Here’s how it works. Your therapist will put a flammable substance — alcohol, herbs, or paper — in a cup and set it on fire. Once the fire is dying, she’ll put the cup upside down on your skin, where it sits for up to three minutes. The air inside the cup cools, creating a vacuum. Your blood vessels expand, creating the bruise. You can see a video of a “fire” cupping below:
Another option is to use a rubber pump to create a vacuum. If the therapist uses silicone cups, she can move them from one spot to another on your skin.
In “wet” cupping, the liquid is your blood. The therapist puts the cup on your skin for three minutes, then removes the cup and makes light cuts on your skin with a scalpel. A second suction draws out your blood. Obviously, you’re risking infection, so if you try this, ask the therapist how he ensures cleanliness, and be sure that he applies some antibiotic and a bandage to each bruise afterwards. You can see a “wet” cupping below:
In a “needle cupping,” the therapist puts cups over acupuncture needles inserted into your skin.
Whatever method you opt for, it’s typical for the therapist to use no more than seven cups in a session. The bruises last from three to 10 days.
The recent science about cupping focuses on chronic neck pain, a common problem. A 2012 study compared the effects of cupping and a relaxation exercise on 61 middle-aged volunteers with chronic neck pain. Half of the volunteers received a cupping treatment twice a week for 12 weeks. The others did the relaxation exercise. Both groups reported less pain overall at the end of the trial, but the people who received the cupping reported more of a mood boost and felt less pain when the neck was pressed.
In a study published in 2014, researchers implanted a microdialysis system on both sides of the trapezius muscle in 12 volunteers, half of whom had chronic neck pain. The system detected levels of lactate, pyruvate, glucose, and glycerin in the muscle. The researchers also measured the pain thresholds for all of the volunteers, either in their feet if they had neck pain, or near the neck in the healthy group. The cuppings occurred on only one side of the neck.
The results: Beginning two hours and forty minutes after a cupping, the muscle experienced chemical changes that usually come from intense physical exercise. Pain thresholds increased in the neck pain patients immediately after the cupping, but the effect was gone by the end of 4.5 hours.
It makes sense that athletes would like a practice that gives them immediate pain relief and then makes a muscle feel exercised.
Some people hope that a series of cuppings will help a chronic pain lessen over time. A study published in 2013 followed volunteers for two years after they had received cupping for neck pain.

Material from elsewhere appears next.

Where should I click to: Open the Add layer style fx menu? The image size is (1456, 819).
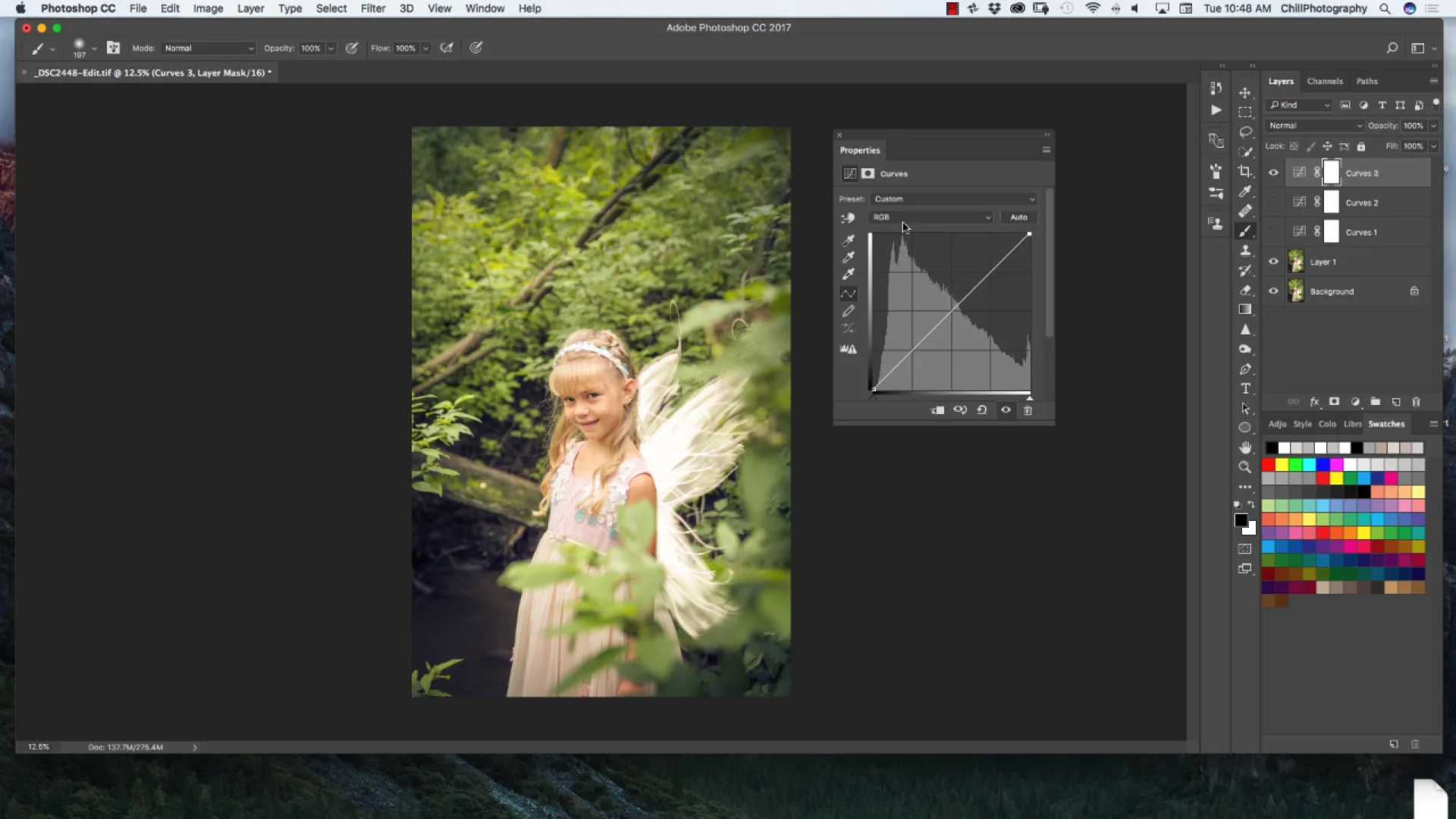[1314, 402]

Overall, they didn’t report less pain, but did have more ability to turn their necks. Sixteen patients out of 82 said that the cupping kept their neck pain below what it had been, for around 9 months on average. But remember that they knew they’d received a treatment, so the placebo effect could explain all that relief.
To be sure the treatment actually did more than a placebo, you would need “blind” study comparing a group receiving a treatment and a group that received a placebo, and no one involved would know which group was which. In this study, the researchers noted that most of the patients didn’t choose to have more cupping therapy.
The study measuring pain thresholds also wasn’t blinded, so, again, the measurement may reflect the placebo effect. Is cupping a dumb thing to do? As long as you’re not spending too much or risking infection, something safe that makes you feel better isn’t necessarily a mistake. Pain is very much about perception, and we all have ways to “psych” ourselves into desired frames of mind.